----- GIVEN RECORDS

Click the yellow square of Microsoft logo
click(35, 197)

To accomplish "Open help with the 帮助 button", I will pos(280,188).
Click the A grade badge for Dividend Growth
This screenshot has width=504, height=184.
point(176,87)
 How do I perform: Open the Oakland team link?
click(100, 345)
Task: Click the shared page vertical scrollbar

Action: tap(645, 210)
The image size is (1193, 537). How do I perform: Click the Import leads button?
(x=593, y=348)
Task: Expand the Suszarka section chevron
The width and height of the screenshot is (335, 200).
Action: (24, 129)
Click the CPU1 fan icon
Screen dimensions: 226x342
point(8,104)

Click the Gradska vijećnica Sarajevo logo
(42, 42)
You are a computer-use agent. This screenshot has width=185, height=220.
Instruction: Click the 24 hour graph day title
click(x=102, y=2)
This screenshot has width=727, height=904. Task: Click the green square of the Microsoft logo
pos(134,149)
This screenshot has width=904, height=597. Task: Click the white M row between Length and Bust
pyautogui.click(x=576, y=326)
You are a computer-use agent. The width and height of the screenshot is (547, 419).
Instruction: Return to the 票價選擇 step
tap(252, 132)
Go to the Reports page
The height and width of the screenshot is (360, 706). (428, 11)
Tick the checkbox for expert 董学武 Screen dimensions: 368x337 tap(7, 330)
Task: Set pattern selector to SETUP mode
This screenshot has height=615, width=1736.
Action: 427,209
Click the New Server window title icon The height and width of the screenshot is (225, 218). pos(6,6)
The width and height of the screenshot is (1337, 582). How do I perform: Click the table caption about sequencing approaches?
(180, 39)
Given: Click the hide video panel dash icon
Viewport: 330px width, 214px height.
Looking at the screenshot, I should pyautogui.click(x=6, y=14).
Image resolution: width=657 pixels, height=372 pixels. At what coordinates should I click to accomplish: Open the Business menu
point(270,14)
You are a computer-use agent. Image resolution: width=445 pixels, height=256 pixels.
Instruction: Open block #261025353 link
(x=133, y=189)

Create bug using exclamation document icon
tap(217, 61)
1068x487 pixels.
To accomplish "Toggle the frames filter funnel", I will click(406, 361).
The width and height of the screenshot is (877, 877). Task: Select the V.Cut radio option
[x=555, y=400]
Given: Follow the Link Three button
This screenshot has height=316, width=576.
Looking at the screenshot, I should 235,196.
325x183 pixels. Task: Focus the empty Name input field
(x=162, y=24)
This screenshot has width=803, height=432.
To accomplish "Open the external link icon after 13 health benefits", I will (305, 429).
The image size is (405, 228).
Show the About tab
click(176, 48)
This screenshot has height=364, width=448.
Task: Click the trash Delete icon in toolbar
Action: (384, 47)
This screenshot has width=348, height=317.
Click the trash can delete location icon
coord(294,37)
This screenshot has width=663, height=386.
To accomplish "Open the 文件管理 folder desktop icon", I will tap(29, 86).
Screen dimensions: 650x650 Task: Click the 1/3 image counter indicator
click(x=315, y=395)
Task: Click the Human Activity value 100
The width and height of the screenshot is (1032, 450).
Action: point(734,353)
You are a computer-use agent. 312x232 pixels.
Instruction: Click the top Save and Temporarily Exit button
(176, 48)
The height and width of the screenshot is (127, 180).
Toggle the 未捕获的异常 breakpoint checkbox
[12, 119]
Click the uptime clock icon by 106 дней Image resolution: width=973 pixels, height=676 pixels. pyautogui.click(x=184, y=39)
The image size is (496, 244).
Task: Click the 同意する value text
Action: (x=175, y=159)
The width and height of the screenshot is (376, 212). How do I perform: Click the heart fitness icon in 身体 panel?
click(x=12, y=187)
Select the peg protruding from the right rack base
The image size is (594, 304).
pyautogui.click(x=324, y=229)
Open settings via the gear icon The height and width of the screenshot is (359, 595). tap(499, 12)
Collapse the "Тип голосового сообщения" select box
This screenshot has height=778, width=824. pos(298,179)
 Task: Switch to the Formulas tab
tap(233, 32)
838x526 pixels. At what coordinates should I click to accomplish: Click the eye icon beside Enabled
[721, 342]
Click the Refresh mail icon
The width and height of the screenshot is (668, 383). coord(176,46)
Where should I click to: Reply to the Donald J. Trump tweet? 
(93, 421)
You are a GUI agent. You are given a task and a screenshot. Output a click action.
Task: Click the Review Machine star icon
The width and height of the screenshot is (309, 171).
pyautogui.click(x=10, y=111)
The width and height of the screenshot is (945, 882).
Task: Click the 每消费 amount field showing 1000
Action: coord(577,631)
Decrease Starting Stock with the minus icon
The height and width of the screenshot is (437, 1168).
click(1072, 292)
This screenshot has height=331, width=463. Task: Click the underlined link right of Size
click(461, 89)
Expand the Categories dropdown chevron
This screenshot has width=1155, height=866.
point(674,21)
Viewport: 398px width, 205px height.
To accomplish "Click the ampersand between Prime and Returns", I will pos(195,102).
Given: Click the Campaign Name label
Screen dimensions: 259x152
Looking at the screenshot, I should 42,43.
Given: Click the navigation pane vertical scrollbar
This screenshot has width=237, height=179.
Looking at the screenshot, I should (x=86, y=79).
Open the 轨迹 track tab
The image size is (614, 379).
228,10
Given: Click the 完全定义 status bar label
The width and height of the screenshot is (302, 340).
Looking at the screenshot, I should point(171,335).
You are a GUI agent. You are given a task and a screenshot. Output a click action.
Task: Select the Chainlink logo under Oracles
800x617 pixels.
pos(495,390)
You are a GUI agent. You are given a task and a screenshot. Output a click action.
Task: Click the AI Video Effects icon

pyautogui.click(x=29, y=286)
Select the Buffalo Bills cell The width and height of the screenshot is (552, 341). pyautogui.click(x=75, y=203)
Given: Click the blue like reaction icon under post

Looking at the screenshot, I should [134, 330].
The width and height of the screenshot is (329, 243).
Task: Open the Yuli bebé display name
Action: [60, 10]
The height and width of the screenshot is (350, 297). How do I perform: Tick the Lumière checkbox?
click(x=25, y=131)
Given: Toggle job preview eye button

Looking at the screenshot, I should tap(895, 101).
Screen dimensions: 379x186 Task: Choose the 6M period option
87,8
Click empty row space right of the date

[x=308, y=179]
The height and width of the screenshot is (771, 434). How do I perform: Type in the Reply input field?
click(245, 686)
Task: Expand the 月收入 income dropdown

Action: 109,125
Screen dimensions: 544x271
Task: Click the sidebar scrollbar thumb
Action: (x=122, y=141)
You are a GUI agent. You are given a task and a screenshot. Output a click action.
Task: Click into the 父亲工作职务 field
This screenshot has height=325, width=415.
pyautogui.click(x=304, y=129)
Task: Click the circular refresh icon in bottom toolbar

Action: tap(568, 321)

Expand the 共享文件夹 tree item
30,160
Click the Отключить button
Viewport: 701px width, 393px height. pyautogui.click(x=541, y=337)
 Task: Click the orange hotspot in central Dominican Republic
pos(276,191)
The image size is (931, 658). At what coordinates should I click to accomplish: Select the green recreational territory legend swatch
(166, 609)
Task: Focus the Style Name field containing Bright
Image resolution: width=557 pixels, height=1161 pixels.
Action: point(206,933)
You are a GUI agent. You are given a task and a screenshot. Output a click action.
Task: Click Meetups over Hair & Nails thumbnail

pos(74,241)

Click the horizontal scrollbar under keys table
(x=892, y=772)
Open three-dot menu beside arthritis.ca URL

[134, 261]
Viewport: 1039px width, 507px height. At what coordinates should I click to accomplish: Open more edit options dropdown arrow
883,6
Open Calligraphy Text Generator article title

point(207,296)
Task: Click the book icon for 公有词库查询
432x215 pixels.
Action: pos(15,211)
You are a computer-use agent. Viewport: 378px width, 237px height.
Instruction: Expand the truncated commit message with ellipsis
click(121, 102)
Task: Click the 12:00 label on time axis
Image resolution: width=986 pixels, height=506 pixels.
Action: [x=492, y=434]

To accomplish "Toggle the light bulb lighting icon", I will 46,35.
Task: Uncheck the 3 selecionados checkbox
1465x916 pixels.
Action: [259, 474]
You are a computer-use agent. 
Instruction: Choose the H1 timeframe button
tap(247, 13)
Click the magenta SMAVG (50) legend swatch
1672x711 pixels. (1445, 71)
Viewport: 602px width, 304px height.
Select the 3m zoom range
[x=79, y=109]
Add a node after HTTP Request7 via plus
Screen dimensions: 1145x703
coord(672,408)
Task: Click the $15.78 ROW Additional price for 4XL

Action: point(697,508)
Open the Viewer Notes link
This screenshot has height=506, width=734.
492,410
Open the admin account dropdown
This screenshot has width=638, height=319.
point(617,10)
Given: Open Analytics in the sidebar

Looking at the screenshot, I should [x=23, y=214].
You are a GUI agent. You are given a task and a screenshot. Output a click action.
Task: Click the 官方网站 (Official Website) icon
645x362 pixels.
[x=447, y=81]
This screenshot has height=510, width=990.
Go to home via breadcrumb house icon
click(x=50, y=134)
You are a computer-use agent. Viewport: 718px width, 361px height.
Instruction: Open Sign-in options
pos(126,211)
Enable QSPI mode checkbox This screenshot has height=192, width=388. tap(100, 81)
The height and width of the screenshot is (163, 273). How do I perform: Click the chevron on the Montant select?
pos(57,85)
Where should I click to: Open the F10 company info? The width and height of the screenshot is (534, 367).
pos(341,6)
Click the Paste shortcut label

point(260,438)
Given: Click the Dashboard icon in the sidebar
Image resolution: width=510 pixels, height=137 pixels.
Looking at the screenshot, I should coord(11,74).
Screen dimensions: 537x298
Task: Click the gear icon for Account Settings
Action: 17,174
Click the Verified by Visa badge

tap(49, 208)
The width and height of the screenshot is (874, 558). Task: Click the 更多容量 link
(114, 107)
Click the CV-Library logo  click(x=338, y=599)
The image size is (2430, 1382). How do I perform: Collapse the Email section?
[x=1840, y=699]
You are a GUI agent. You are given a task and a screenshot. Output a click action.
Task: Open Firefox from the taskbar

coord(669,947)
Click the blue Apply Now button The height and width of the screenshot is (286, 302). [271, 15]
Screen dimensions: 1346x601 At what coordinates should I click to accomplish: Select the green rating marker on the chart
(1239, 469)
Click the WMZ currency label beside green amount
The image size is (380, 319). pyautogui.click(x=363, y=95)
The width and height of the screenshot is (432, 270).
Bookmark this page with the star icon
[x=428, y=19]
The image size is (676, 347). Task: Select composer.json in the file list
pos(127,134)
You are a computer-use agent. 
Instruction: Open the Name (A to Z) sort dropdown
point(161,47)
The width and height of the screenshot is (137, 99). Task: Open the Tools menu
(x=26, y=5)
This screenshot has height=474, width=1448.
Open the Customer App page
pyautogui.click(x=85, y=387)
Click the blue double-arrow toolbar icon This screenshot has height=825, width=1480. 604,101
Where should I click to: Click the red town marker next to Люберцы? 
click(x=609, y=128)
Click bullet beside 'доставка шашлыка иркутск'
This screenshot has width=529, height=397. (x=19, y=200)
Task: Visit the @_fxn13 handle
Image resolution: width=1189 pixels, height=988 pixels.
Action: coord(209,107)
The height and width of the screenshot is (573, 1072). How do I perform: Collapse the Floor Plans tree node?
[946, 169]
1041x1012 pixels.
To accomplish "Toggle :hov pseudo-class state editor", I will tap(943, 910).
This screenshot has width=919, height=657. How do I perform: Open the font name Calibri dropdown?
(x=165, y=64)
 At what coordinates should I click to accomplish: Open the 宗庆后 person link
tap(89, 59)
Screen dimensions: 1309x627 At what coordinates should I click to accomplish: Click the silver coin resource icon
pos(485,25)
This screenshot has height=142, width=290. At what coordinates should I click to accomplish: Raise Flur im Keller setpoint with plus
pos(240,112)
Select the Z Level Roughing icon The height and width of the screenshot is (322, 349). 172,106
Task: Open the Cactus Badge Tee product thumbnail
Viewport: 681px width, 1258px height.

----------

Pull each line containing "after" from the records.

=== EXERCISE ANSWER ===
To accomplish "Open the external link icon after 13 health benefits", I will (305, 429).
Add a node after HTTP Request7 via plus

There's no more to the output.